By now I imagine you’ve heard about the mythical helicopter parent who hovers over their child to ensure nothing bad happens, but I bumped into a new expression a few days ago that suggests some parents are getting even more aggressive about coddling their little angels: snow plow parents.
The concept is that the parent is always clearing away all the potential obstacles from their child’s path, whether it’s making friends with the teachers to help improve their experience in the classroom, baking cookies for the coach or becoming pals with the acting teacher to ensure their child gets a plum part in the school play.
Thing is, just as with helicopter parents, I always wonder about the alternative. What’s the other end of that continuum? Out To Lunch Parents where they have no idea what their kids are up to and not only don’t clear a path, but don’t even realize their children are on a path in the first place? Yeah, I know parents like that, and you know them too, the ones that never have time to show up for teacher/parent meetings or school events, who attend sporting events only to coach from the bleachers, but skip the play because there’s a good movie on that evening or it’s yoga night.
As with any approach to parenting, these represent a range of interaction levels that vary by child and by family, and while the extremes of these so-called snowplow parents are alarming — because I believe that parents should act as a safety net while still letting the kids be out in front, succeeding or failing based on their own savvy, skills and courage — some level of clearing the way isn’t such a bad thing that it should fall victim to a critical moniker.
And then there’s the tiger mom concept. I’ve been thinking about that too, because I wonder if there isn’t an inherent sexism in it. We don’t hear about “tiger dads”, for example, we hear about a far more negative “coach dad” who incessantly drills their child in a particular sport and cranks up the pressure so high that kids can end up hating themselves, feeling miserable about every accomplishment they have because it’s not The Big One that makes dad accept them. Total negative.
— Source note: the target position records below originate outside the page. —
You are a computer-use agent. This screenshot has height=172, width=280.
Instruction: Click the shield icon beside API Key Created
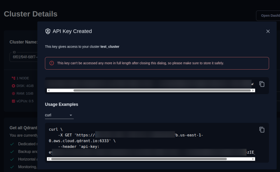coord(48,31)
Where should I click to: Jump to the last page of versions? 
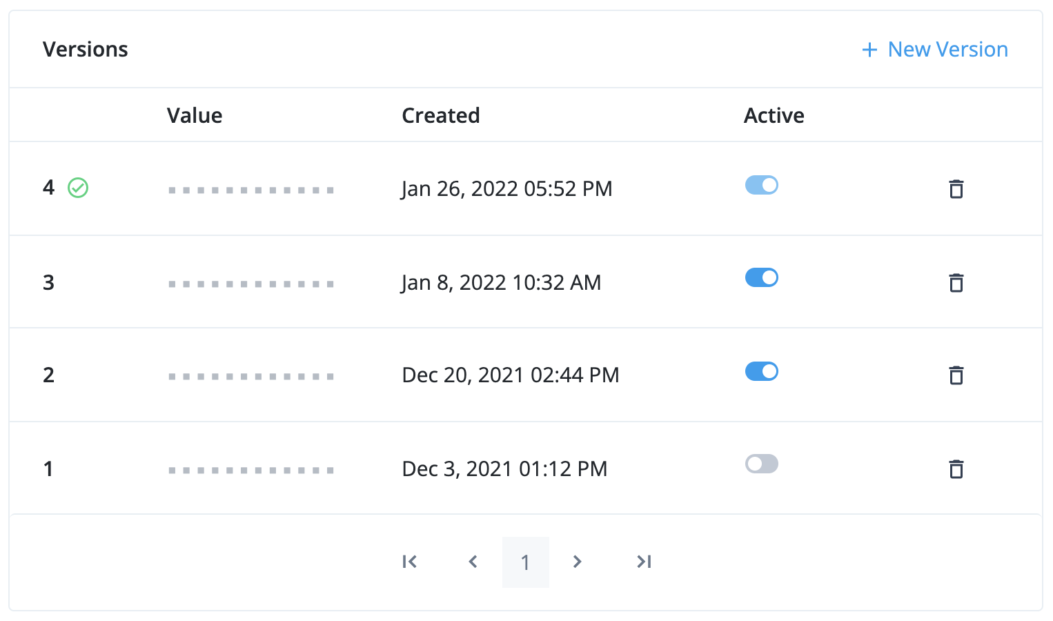(643, 562)
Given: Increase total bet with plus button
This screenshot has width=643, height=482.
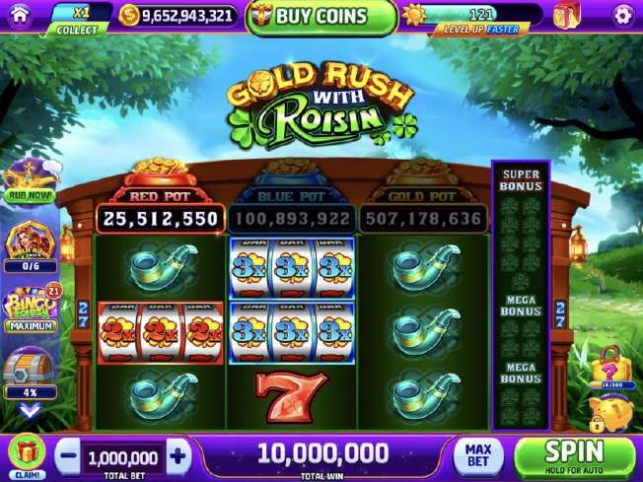Looking at the screenshot, I should [x=179, y=455].
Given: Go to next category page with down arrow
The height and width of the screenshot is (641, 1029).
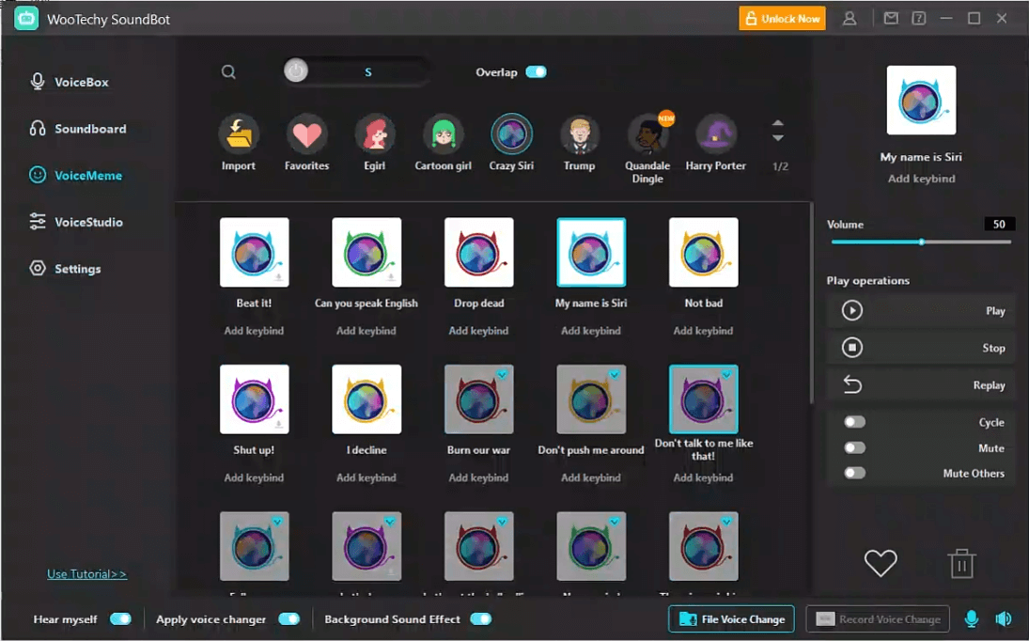Looking at the screenshot, I should pyautogui.click(x=778, y=138).
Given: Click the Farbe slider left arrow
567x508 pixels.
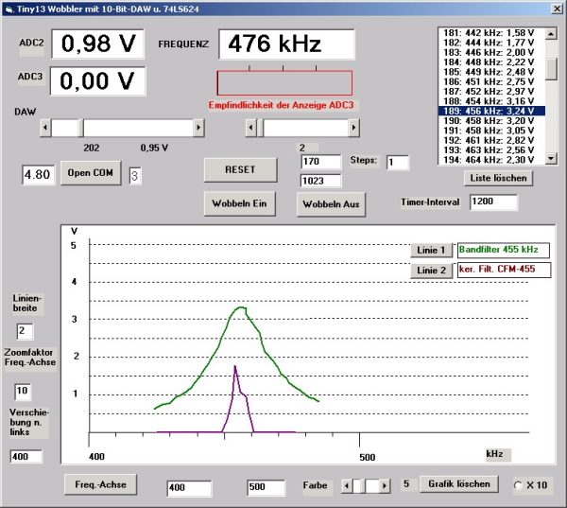Looking at the screenshot, I should tap(348, 485).
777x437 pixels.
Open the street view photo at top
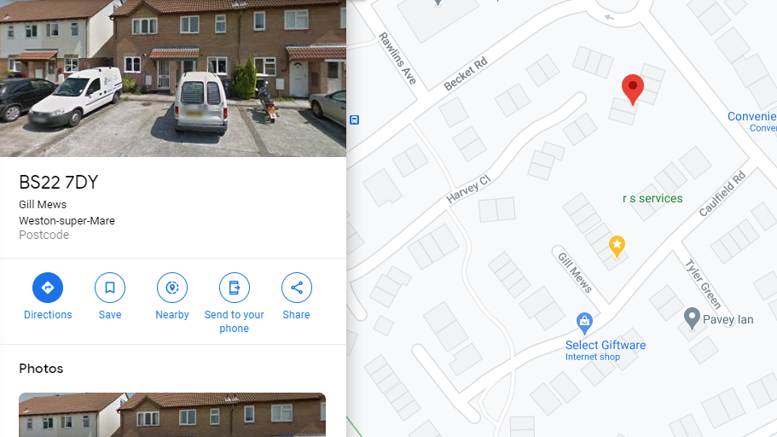point(173,79)
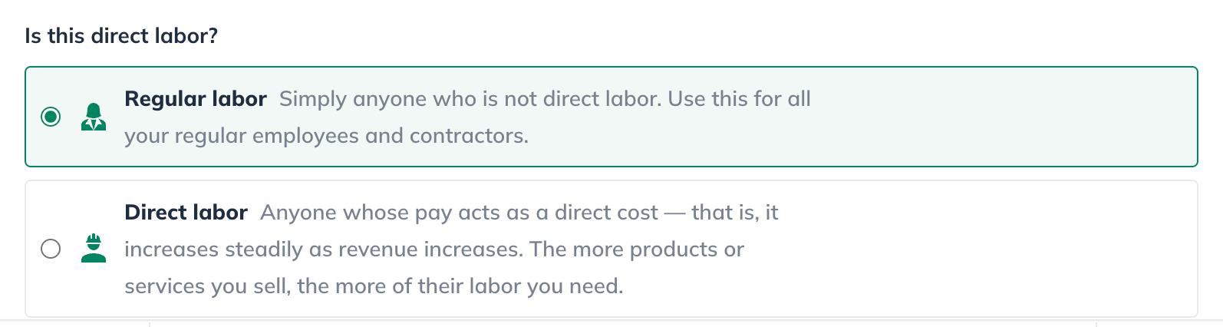1223x327 pixels.
Task: Click "The more products or" phrase
Action: point(637,249)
Tiger mom seems more ambiguous by comparison because it’s always contrasted with the “average mom who does great supporting their child” which doesn’t seem to be a portrayed alternative for fathers. There’s almost zero portrayal in the media of dads — and, of course, especially single dads — who attend games and cheer their son or daughter, but don’t yell directions from the sidelines or bleachers and don’t berate them for missing a critical shot or goal. But we’re out there, by the millions…
When I was growing up there was a lot less angst about parental roles. Parents just did their thing and everyone was less introspective and stressed about their children’s success in life. I don’t know that was better, but now it seems we’re at this unhealthy extreme where every parental act we take is assessed and the success of our children is directly related to how well we parent them, not to their own chutzpah, their own ability to make something out of the opportunities they have and their own drive to succeed.
And that’s surely a dangerous place for us to all end up, owning the success or failure of our children to become happy, productive, self-fulfilled and independent adults.
More parenting trends! Yeah, we’ve become a navel gazing society, a symptom of having too much time on our hands, perhaps, or too much financial comfort? Not sure our parents and grandparents would even bother with these concepts if they had the time to do so …
Every age has its pluses and minuses … and the snow plow/helicopter trends seem to pack both in.
Dave, I like your last two paragraphs best. I’ve always thought that the rational explanation for today’s over-analyzing, over legislating, and over criticizing of parenting is that people hate themselves. Otherwise, you’d think what was good for them would be good for their kids.